Inhaltszusammenfassung:
Die Immunrekonstitution nach einer allogenen Stammzelltransplantation hat größten Einfluss auf das Auftreten infektiologischer Komplikationen, die Auftretenswahrscheinlichkeit einer Alloreaktivität wie der GvHD und des GvM-Effekts, eines Krankheitsrezidivs und somit auch auf die Morbidität und Mortalität eines transplantierten Patienten. Daten aus früheren Studien zeigen übereinstimmend eine frühe Immunrekonstitution von Zellen des angeborenen Immunsystems, welches Granulozyten, Monozyten und NK-Zellen umfasst, während Zellen des adaptiven Immunsystems, welches insbesondere T-Lymphozyten und B-Lymphozyten beinhaltet, erst Monate nach einer allogenen Stammzelltransplantation regenerieren. Vor diesem Hintergrund, ermöglicht eine CD3+/CD19+ depletierte haploidente Stammzelltransplantation eine Beobachtung der Lymphopoese in vivo ohne den Einfluss von Immunsuppressiva.

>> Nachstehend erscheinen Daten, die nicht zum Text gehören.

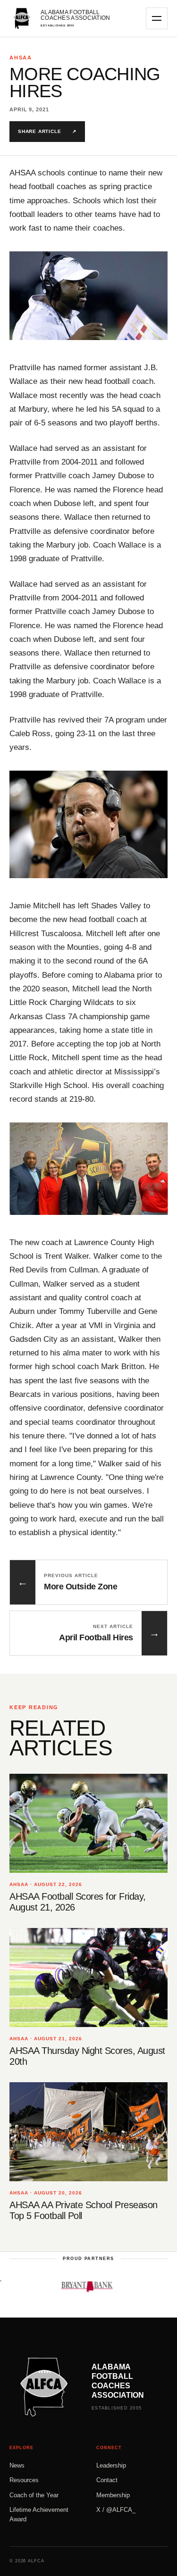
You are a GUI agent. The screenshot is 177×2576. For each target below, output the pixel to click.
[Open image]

Das Ziel dieser Arbeit war es, die Rekonstitution Antikörper-produzierender Zellen bei Patienten innerhalb des ersten Jahres nach einer hämatopoetischen Stammzell¬transplantation zu untersuchen, wobei der Fokus der Untersuchung insbesondere auf den ersten Wochen nach der Transplantation lag. Die Fragestellung beruht auf der Beobachtung, dass die Entstehung reifer Plasmazellen erst etwa ein Jahr nach der Transplantation in der Literatur beschrieben ist, Antikörper zur Abwehr von Infekten jedoch bereits vorher benötigt werden und auch vorhanden sind.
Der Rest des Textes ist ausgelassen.